Problem statement: Print the lines below word for word, starting at the line that contains "Image resolution: width=1456" and ending at the line that contains "Open API Seller".

Material:
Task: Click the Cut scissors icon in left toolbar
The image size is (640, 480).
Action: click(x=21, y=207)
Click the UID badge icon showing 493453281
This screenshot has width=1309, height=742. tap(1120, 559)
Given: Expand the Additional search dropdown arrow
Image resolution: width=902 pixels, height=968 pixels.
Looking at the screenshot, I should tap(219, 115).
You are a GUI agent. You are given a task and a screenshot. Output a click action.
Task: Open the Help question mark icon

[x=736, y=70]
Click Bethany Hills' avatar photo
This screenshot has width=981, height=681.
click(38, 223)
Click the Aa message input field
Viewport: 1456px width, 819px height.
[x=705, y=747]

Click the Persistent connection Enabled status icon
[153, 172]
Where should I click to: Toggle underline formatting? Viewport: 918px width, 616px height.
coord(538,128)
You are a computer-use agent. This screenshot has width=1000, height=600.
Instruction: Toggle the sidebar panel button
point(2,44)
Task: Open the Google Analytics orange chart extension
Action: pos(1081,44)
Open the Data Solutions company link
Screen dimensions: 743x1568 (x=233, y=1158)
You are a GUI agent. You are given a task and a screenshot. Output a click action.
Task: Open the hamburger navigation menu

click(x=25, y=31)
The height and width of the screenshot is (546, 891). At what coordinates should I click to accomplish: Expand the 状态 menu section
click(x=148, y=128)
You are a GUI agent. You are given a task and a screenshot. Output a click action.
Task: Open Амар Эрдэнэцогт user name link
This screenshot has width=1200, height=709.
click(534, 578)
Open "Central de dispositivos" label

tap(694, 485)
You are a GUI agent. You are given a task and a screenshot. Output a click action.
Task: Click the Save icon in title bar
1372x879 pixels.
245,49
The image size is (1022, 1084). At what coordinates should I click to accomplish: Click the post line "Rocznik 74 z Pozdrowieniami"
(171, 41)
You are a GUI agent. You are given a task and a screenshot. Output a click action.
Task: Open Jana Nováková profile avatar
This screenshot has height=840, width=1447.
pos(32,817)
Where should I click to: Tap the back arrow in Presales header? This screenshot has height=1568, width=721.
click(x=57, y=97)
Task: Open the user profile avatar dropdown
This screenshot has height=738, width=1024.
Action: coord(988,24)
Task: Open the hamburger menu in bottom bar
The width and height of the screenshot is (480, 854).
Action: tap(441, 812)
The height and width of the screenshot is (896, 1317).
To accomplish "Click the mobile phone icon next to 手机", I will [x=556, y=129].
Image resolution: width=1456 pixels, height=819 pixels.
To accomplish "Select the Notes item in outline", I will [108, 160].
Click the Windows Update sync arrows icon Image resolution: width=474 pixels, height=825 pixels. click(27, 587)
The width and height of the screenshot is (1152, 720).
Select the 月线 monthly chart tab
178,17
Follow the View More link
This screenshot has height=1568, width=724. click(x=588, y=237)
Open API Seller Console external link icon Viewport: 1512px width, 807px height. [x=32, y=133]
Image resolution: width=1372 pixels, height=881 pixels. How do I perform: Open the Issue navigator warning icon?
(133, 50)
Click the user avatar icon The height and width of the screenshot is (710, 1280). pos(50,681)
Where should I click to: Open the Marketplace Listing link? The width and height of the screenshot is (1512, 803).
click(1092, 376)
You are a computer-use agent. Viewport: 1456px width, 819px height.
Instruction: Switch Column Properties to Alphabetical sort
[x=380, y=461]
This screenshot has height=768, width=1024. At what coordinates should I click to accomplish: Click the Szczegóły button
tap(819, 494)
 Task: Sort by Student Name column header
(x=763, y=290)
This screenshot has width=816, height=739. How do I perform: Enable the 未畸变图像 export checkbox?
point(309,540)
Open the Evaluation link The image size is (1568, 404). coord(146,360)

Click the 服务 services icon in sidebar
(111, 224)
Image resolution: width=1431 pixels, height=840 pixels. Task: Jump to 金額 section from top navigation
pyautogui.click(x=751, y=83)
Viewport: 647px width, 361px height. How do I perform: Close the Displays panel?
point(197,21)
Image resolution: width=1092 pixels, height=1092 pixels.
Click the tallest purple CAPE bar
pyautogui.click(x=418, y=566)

Solution to this problem:
Image resolution: width=1456 pixels, height=819 pixels.
To accomplish "Select the Notes item in outline", I will [108, 160].
Click the Windows Update sync arrows icon Image resolution: width=474 pixels, height=825 pixels. click(27, 587)
The width and height of the screenshot is (1152, 720).
Select the 月线 monthly chart tab
178,17
Follow the View More link
This screenshot has height=1568, width=724. click(x=588, y=237)
Open API Seller Console external link icon Viewport: 1512px width, 807px height. [x=32, y=133]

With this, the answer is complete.